Den Hollander, who turned his hatred of women into a string of media appearances over more than a decade, saw Salas’s biography differently. “It was the usual effort to blame a man and turn someone into super girl—daddy abandoned us, we were indigent, which means they lived off of the taxpayer, but we overcame all odds,” he writes in one of the documents posted online last year. He describes Salas’s decade as a public defender as “representing lumpen proletariat ne’er-do-wells.” Her “one accomplishment,” he says, was being a high-school cheerleader.
He also attacks Justice Sotomayor, saying she was “52 years old, prime age for a Feminazi.” His voluminous writings—more than 10,000 pages of PDFs—show a deep sense of grievance against women, especially his mother, who he claims told him, at age 4, “I wish I had listened to your father and never had you!” He calls her a witch, a “Nazi loon,” and “another malevolent female.” He also describes kissing girls in third grade frequently enough that their parents complained to their teacher.

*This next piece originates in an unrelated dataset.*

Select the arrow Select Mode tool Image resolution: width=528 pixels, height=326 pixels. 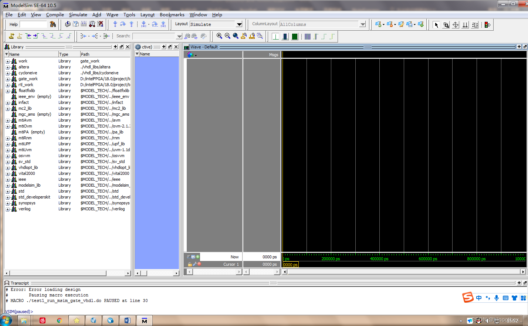pyautogui.click(x=436, y=25)
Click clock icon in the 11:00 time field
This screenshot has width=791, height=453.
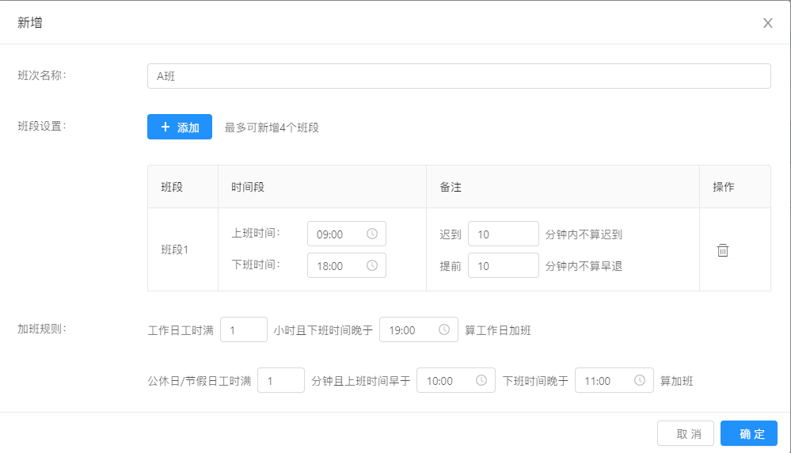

The document, one of several he uploaded to the Internet Archive, is a disturbing but by now common coda to high-profile incidents of gun violence: the suspected shooter leaving a trail of arguments and anger in random corners of the web. Many of them involve a hatred of women and people of color, and connect broad claims about the world with very personal claims of grievance.
“All my life I saw other people, even strangers in the street, as potential enemies with whom conflict seemed more likely than cooperation,” he writes. “I understood that, except for my few friends, I didn’t like people because they scared me; and when someone is afraid, he hates others for causing him the humiliation and himself for allowing it. But where did this ever-present fear come from—my genes or the way my mother raised me? I opted for the culpability of my mother with some assistance from my father.”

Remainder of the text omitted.